What this guide covers
- Direct answer
- Why the distinction matters
- Step-by-step timeline
- Example scenario
- ASX, FTSE 100, and STI context
Direct answer
The record date is the date a company uses to check which holders are recorded for a declared dividend. The ex-dividend date is the trading date, usually before the record date, when the dividend stops attaching to new purchases under normal settlement rules.
Why the distinction matters
Dividend calendars often show record date, ex-dividend date, and payment date side by side. Understanding the difference helps readers avoid treating a company administration date as a trading signal or confusing entitlement timing with the date cash is paid.
Step-by-step timeline
First, a company announces a dividend and key dates. Second, the market applies an ex-dividend date based on local settlement rules. Third, the company checks the shareholder register on the record date. Fourth, the dividend is scheduled for payment on the payment date.
Example scenario
Suppose a dividend event lists an ex-dividend date of 10 June, a record date of 11 June, and a payment date of 30 June. In a calendar, 10 June is the first date when a new buyer would normally not receive the declared dividend, 11 June is the register check, and 30 June is the scheduled payment date.
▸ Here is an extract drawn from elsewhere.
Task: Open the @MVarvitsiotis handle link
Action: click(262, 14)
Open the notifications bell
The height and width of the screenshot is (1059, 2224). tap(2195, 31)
ASX, FTSE 100, and STI context
ASX, FTSE 100, and STI calendar rows may use the same labels, but market rules, local holidays, source formatting, and settlement conventions can differ. DividendTen treats these as descriptive fields and shows data status so readers know whether a table is verified, initial, stale, or unknown.
Common mistakes
Common mistakes include assuming the record date is the date to buy, treating the ex-dividend date as a guaranteed price event, ignoring market holidays, and comparing rows from different markets without checking local terminology and source notes.
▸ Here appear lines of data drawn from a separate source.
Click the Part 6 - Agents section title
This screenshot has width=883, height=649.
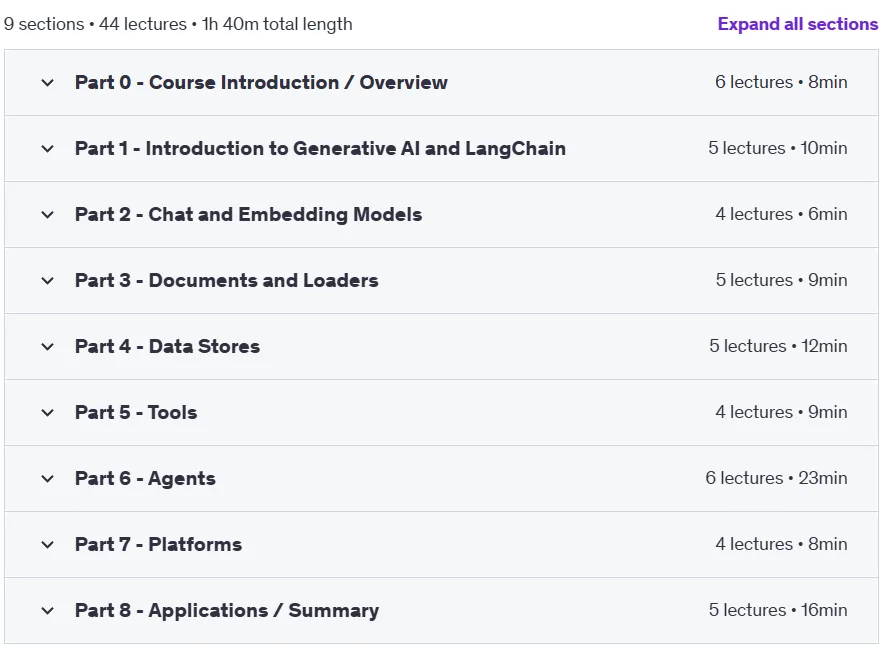145,478
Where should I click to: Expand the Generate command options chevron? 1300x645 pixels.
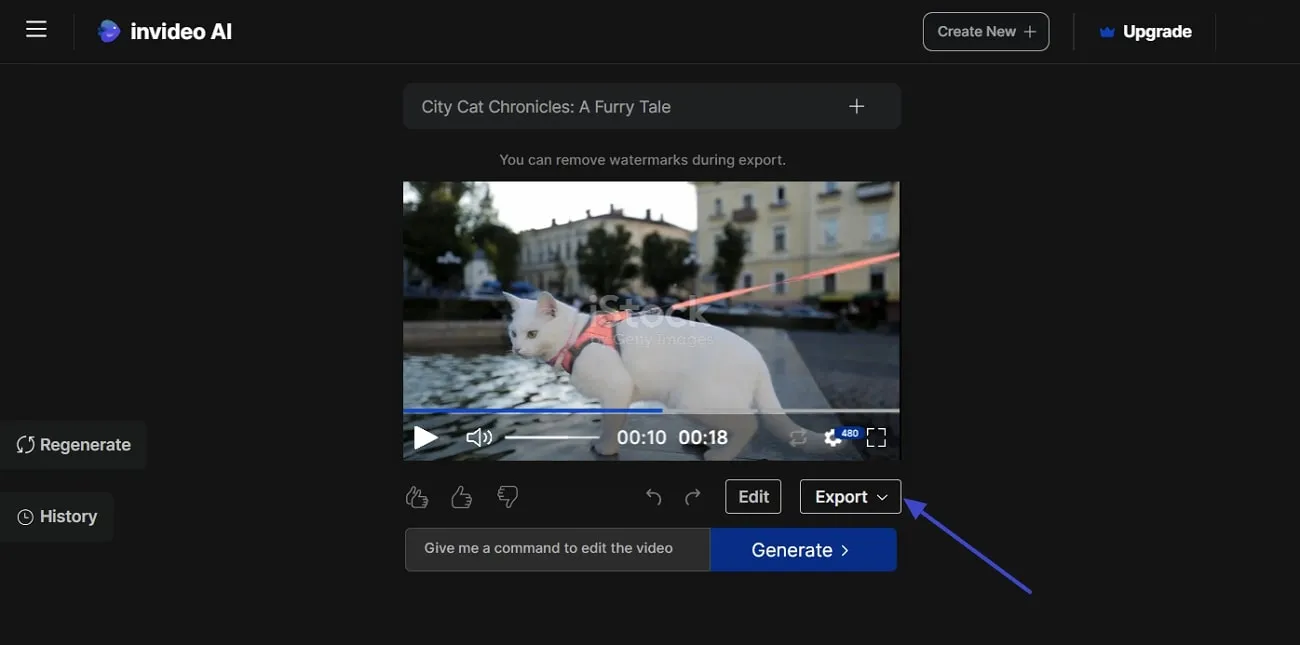843,549
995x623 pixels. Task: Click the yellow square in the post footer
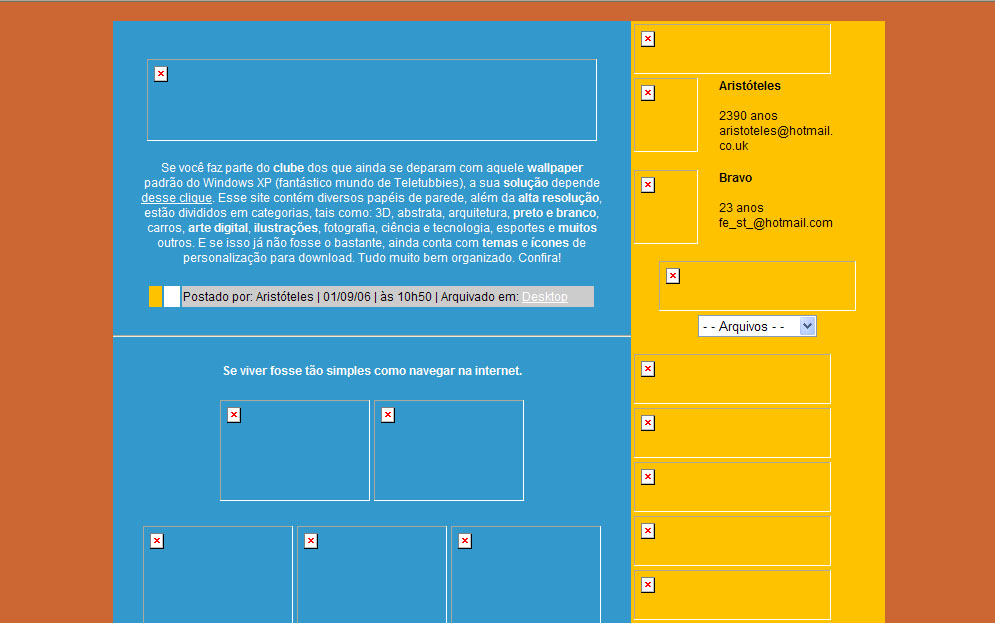pyautogui.click(x=155, y=296)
Data limitations and caveats
Dates can be revised after an announcement, and some sources may publish partial records before all fields are confirmed. If a DividendTen market page is labelled as an initial market snapshot, demo, stale, or unknown, use it as a layout or learning example rather than production data.
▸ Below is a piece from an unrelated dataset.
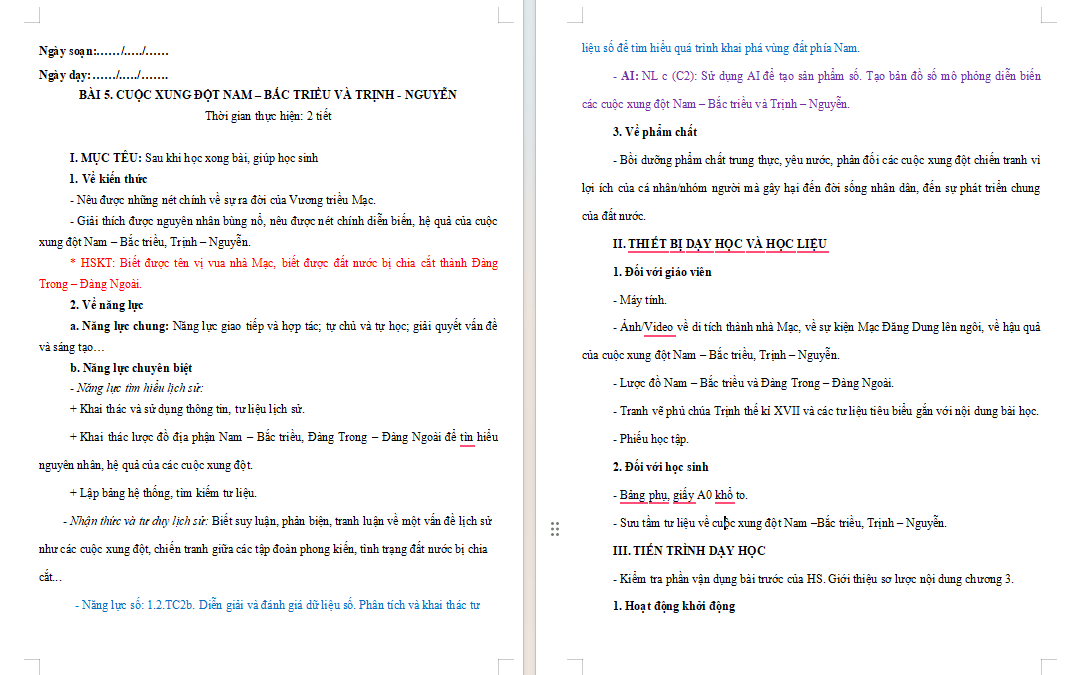This screenshot has width=1065, height=675.
Task: Click the dotted drag handle between the pages
Action: pyautogui.click(x=555, y=529)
How to read it on DividendTen
On DividendTen calendar pages, read the record date beside the ex-dividend date, payment date, amount, currency, frequency, and data-status block. A single date does not explain the full event without the surrounding row and source context.
Related DividendTen pages
Use the Ex-Dividend Date Guide and Timeline Tool for a visual timeline, then compare the ASX 200 or FTSE 100 dividend calendar pages. Review the methodology page before reusing any table structure or terminology.
Glossary terms used in this guide
Use these short definitions while reading this guide. They are educational context, not financial advice.
Record date vs ex-dividend date FAQ
Is the record date the same as the ex-dividend date?
No. The record date is the company register date, while the ex-dividend date is the market trading date when a new buyer usually no longer receives the declared dividend.
Why is the ex-dividend date usually before the record date?
The ex-dividend date reflects market settlement timing. It is usually placed before the record date so trades can settle before the company checks the shareholder register.
Does the record date tell me when the dividend is paid?
No. Payment date is the scheduled cash payment date. Record date only identifies which holders are recorded for that declared dividend.
Can DividendTen calendar dates be used as trading signals?
No. DividendTen explains calendar fields for research and education only. It does not provide buy, sell, hold, tax, legal, or personalized financial advice.